Collected data entries:
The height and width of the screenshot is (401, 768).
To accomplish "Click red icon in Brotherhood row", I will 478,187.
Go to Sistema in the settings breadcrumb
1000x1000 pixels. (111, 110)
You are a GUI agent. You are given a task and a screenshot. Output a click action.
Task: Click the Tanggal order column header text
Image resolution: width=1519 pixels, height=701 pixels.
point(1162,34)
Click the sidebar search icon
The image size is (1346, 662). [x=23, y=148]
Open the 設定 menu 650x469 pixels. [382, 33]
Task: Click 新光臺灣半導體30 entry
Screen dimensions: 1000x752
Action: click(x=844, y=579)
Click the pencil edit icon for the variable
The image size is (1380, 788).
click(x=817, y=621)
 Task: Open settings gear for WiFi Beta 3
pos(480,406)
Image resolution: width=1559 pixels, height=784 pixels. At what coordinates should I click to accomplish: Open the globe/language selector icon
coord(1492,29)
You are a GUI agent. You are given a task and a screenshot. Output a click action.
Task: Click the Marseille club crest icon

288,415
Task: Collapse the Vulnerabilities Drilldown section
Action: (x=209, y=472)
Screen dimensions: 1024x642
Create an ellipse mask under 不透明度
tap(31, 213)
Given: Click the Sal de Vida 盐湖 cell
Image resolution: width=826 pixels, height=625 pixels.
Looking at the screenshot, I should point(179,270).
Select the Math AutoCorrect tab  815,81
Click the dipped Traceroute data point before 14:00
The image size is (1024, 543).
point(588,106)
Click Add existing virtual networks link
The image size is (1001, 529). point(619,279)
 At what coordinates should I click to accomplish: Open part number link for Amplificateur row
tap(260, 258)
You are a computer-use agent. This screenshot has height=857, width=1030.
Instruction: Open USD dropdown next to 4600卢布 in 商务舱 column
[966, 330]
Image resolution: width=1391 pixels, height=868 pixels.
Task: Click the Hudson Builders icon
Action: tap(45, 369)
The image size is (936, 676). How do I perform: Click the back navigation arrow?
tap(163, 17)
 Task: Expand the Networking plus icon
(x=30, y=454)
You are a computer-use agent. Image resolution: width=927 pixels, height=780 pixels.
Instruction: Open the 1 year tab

- Task instructions:
Copy every entry exactly.

- Completed exercise:
The height and width of the screenshot is (401, 768).
To accomplish "Click red icon in Brotherhood row", I will 478,187.
Go to Sistema in the settings breadcrumb
1000x1000 pixels. (111, 110)
You are a GUI agent. You are given a task and a screenshot. Output a click action.
Task: Click the Tanggal order column header text
Image resolution: width=1519 pixels, height=701 pixels.
point(1162,34)
Click the sidebar search icon
The image size is (1346, 662). [x=23, y=148]
Open the 設定 menu 650x469 pixels. [382, 33]
Task: Click 新光臺灣半導體30 entry
Screen dimensions: 1000x752
Action: click(x=844, y=579)
Click the pencil edit icon for the variable
The image size is (1380, 788).
click(x=817, y=621)
 Task: Open settings gear for WiFi Beta 3
pos(480,406)
Image resolution: width=1559 pixels, height=784 pixels. At what coordinates should I click to accomplish: Open the globe/language selector icon
coord(1492,29)
You are a GUI agent. You are given a task and a screenshot. Output a click action.
Task: Click the Marseille club crest icon

288,415
Task: Collapse the Vulnerabilities Drilldown section
Action: (x=209, y=472)
Screen dimensions: 1024x642
Create an ellipse mask under 不透明度
tap(31, 213)
Given: Click the Sal de Vida 盐湖 cell
Image resolution: width=826 pixels, height=625 pixels.
Looking at the screenshot, I should point(179,270).
Select the Math AutoCorrect tab  815,81
Click the dipped Traceroute data point before 14:00
The image size is (1024, 543).
point(588,106)
Click Add existing virtual networks link
The image size is (1001, 529). point(619,279)
 At what coordinates should I click to accomplish: Open part number link for Amplificateur row
tap(260, 258)
You are a computer-use agent. This screenshot has height=857, width=1030.
Instruction: Open USD dropdown next to 4600卢布 in 商务舱 column
[966, 330]
Image resolution: width=1391 pixels, height=868 pixels.
Task: Click the Hudson Builders icon
Action: tap(45, 369)
The image size is (936, 676). How do I perform: Click the back navigation arrow?
tap(163, 17)
 Task: Expand the Networking plus icon
(x=30, y=454)
You are a computer-use agent. Image resolution: width=927 pixels, height=780 pixels.
Instruction: Open the 1 year tab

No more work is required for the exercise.